Text block >>

With the start of the new Premier League season just days away, the Concrete Sport writers decided to get together to create a final predictions table. What follows is an amalgamation of the predictions of Concrete’s Sport’s contributors and in no way wholly reflects (in many ways it wholly diverges from) the viewpoint of any one person.
Enjoy, debate and look back on how ridiculous these all seem when Burnley lift the trophy in May…
Jose Mourinho can no longer fall back on his “little horse” analogy this season, as Chelsea have spent shrewdly to rectify last season’s third-place finish. The most significant new boy, the powerful Diego Costa, will no doubt score more goals in five minutes than Fernando Torres, Samuel Eto’o and Demba Ba managed last year. Drogba has also returned in a part-player, part-mentor role. In defence, they’ve bought Filipe Luis from Ateltico Madrid to play alongside John Terry and Gary Cahill.
Chelsea now boast a holding midfield partnership of Nemanja Matic and Cesc Fabregas, and German star Andre Schurrle might not even make it into the first time with the likes of Oscar, Willian and Eden Hazard having first dibs when it comes to the attacking midfield positions.
2. Manchester City
The blue half of Manchester had done very little in the transfer market until they bought Eliaquim Mangala and somehow snapped up Frank Lampard from franchise brothers New York City FC. But the additions of Bacary Sagna, Willy Caballero and Fernando will also be useful as they attempt to balance the books after their Financial Fair Play failure. What might let Manchester City down in the league is their focus on Europe’s top prize, the Champions League.
This is a competition they’ve never really had an impact on for one reason or another, whether it be harsh groupings or Carlos Tevez refusing to come on from the bench. Of course, they’ll be there or thereabouts, but a run in Europe could see them suffer.
3. Manchester United
Last season was an absolute cataclysm for Manchester United fans, and an absolute laugh for anyone who had grown up with their monopoly of Premier League football. They’ve moved quickly to replace David Moyes with the brilliant but mad Louis Van Gaal. United are recovering by building for the future, having signed left-back wizard Luke Shaw and long-term target Ander Herrera.
They certainly need some defensive certainty before the window shuts, but with King Louis in charge and no European midweek distractions, they should finish in the top four.
THEY’VE ACTUALLY WON A TROPHY. With this new found confidence, they should go into the season full of optimism. Not that the Concrete writers have noticed, placing them in their usual comfortable, but disappointing fourth-place finish. Arsenal are on a pre-season high after picking up the Community Shield to add to their trophy haul (of sorts). They even somehow landed Alexis Sanchez, along with Southampton’s starlet Callum Chambers. Let’s hope all this bubbling optimism doesn’t end with the usual collapse, injuries and frustration.

[Element and text location data]
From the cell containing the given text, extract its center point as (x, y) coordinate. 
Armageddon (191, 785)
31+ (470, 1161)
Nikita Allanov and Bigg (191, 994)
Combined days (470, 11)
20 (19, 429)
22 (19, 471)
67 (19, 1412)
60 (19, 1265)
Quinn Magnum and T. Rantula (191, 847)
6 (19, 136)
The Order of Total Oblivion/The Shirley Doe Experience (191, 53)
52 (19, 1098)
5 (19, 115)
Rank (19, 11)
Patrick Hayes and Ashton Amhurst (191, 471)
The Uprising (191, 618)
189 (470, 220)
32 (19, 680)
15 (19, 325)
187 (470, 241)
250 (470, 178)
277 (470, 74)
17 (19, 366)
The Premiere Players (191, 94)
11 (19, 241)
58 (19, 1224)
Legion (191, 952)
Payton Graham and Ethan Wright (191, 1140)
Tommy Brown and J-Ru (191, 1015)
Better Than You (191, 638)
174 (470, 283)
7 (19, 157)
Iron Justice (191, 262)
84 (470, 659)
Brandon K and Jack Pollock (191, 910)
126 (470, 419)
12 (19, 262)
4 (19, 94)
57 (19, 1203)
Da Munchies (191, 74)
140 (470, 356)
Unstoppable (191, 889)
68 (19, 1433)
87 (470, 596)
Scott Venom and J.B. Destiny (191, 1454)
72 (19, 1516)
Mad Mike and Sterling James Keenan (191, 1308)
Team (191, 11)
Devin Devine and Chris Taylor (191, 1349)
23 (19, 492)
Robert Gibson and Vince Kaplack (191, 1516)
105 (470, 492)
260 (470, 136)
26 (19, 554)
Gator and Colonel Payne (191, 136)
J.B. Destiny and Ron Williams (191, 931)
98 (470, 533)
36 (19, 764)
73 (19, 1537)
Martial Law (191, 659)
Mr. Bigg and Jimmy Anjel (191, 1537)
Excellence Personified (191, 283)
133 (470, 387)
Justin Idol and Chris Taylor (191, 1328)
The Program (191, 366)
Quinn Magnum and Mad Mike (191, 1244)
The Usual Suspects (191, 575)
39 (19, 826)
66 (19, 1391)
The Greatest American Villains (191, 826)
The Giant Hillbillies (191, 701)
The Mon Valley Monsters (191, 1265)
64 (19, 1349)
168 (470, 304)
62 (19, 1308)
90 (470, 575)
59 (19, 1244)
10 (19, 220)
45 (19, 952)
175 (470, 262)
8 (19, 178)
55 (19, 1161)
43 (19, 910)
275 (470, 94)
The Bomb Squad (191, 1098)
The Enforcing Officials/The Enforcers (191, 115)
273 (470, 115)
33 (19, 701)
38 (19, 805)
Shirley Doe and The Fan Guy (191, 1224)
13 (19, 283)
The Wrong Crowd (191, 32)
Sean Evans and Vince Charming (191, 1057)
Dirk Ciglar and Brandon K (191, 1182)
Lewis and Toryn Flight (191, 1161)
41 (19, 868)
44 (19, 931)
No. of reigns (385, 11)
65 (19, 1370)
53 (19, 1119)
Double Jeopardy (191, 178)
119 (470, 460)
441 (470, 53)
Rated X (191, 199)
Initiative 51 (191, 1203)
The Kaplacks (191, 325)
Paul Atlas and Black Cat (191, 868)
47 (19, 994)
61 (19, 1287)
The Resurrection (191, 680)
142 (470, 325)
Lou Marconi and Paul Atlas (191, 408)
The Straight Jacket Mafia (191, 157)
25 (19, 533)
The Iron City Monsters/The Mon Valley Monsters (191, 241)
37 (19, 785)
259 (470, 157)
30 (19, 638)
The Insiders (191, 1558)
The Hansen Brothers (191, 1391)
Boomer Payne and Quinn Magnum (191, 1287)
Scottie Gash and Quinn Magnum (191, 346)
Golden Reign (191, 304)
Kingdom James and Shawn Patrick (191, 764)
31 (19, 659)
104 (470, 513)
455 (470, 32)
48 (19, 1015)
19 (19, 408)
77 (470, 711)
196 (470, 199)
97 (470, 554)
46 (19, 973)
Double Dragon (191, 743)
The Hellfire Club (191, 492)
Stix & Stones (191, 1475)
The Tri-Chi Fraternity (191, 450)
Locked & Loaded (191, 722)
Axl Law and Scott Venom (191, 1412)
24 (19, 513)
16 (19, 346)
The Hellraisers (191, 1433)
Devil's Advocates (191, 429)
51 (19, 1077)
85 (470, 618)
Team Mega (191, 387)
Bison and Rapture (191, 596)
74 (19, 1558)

Given exercise 1 >>
Transcribe the Premier League predictions article word for word, beginning at the words "With the start" and stopping after "any one person.".
Given exercise 2 >>
Pick up the Premier League predictions article after its last sentence and keep writing it.

Right answer 1 >>
With the start of the new Premier League season just days away, the Concrete Sport writers decided to get together to create a final predictions table. What follows is an amalgamation of the predictions of Concrete’s Sport’s contributors and in no way wholly reflects (in many ways it wholly diverges from) the viewpoint of any one person.

Right answer 2 >>
Taking up the position as every football hipster’s new favourite team in 2013/14, Liverpool galvanised much of the league with their inordinately energetic attacking style. But now they’ve lost their star turn Luis Suarez, whose third biting incident was one too many for all-round nice guy and David Brent-esque, inspirational manager, Brendan Rodgers. The Reds have bought heavily from Southampton, snaring Rickie Lambert, Adam Lallana and Dejan Lovren.
However, here at Concrete Sport, we still don’t think that they’ll have enough to fill their bite-sized hole in order to repeat the exploits of last year, even if Emre Can and Lazar Markovic also look promising.
As is often the way, Tottenham provided great entertainment for all the wrong reasons last season, spending over £100m on players to try to make up for Gareth Bale’s exit. This hasty experiment failed, with such a massive raft of new players unable to gel, especially Erik Lamela, who barely made it on the pitch. They have been quiet in the transfer market, but this is probably for the best as it has given the team and their new manager, Mauricio Pochettino, time to work out a less frantic game plan for the new season. We think they won’t finish any higher than last time out, but a strong Europa League run might just be enough for fans.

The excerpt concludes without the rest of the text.